A more detailed exposition of the three essential metapsychological points of view is to be found in the paper on ‘Psycho-Analysis’ where we read:
‘Psychoanalysis, in its character of depth-psychology, considers mental life from three points of view: the dynamic, the economic and the topographical.
From the first of these standpoints, the dynamic one, psychoanalysis derives all mental processes (apart from the reception of external stimuli) from the interplay of forces, which assist or inhibit one another, combine with one another, enter into compromises with one another, etc. All of these forces are originally in the nature of instincts; thus they have an organic origin. They are characterized by possessing an immense (somatic) persistence and reserve of power (‘repetition-compulsion’); and they are represented mentally as images or ideas with an affective charge (‘cathexis’)….
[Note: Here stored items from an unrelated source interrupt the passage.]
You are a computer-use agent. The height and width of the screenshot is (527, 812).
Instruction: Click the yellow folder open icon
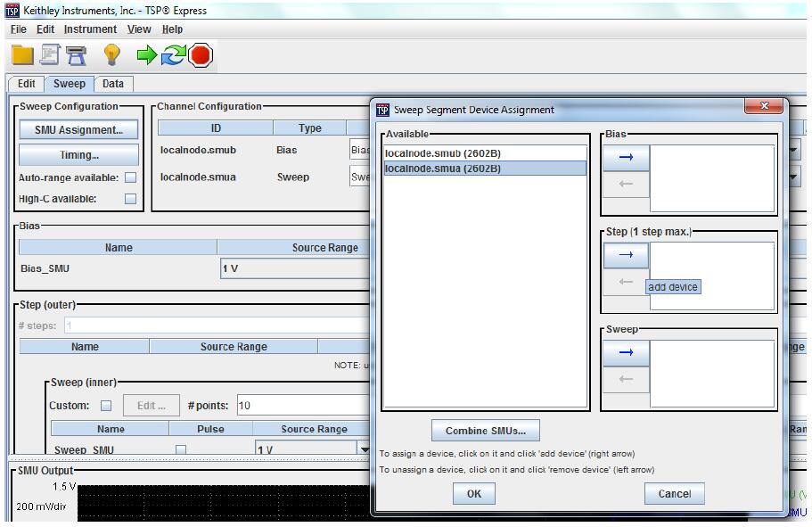22,55
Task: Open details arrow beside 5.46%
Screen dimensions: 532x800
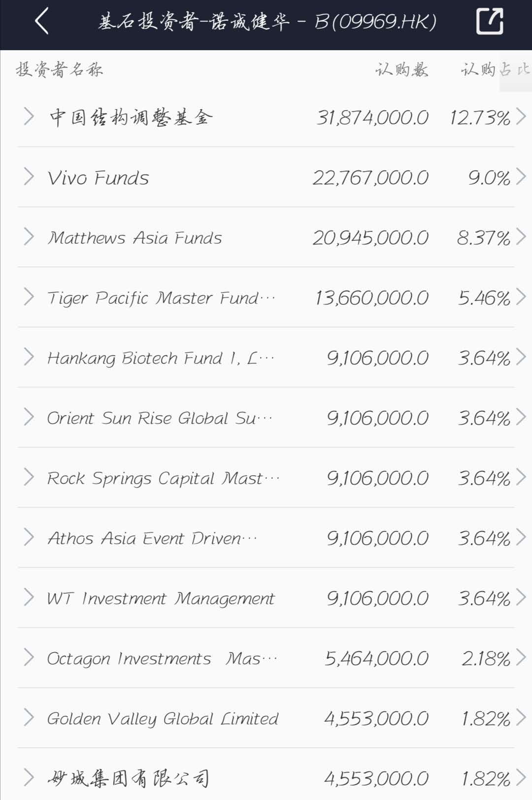Action: click(521, 297)
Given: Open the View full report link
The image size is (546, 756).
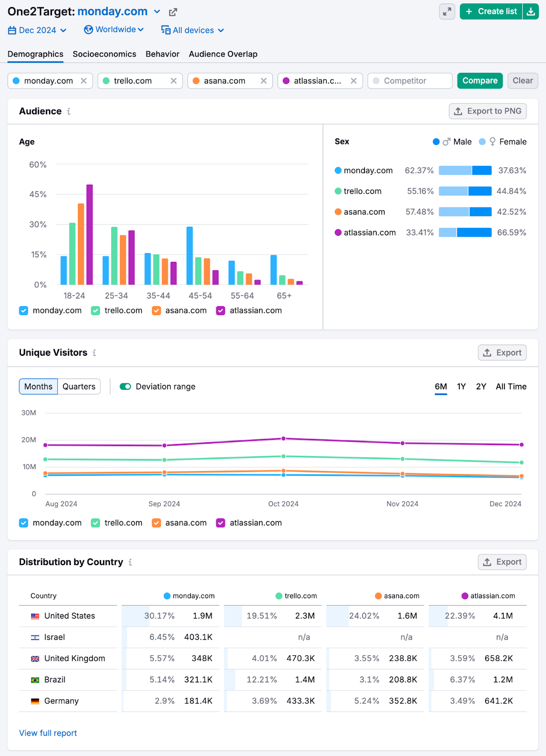Looking at the screenshot, I should 48,733.
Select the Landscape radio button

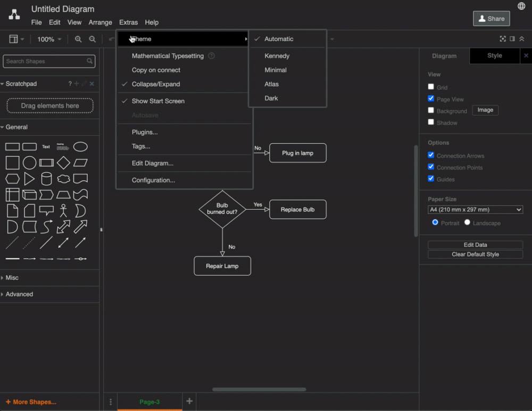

From the economic standpoint psychoanalysis supposes that the mental representations of the instincts have a cathexis of definite quantities of energy, and that it is the purpose of the mental apparatus to hinder any damming-up of these energies and to keep as low as possible the total amount of the excitations to which it is subject. The course of mental processes is automatically regulated by the ‘pleasure-pain principle’; and pain is thus in some way related to an increase of excitation and pleasure to a decrease. In the course of development the original pleasure principle undergoes a modification with reference to the external world, giving place to the ‘reality principle’, whereby the mental apparatus learns to postpone the pleasure of satisfaction and to tolerate temporarily feelings of pain.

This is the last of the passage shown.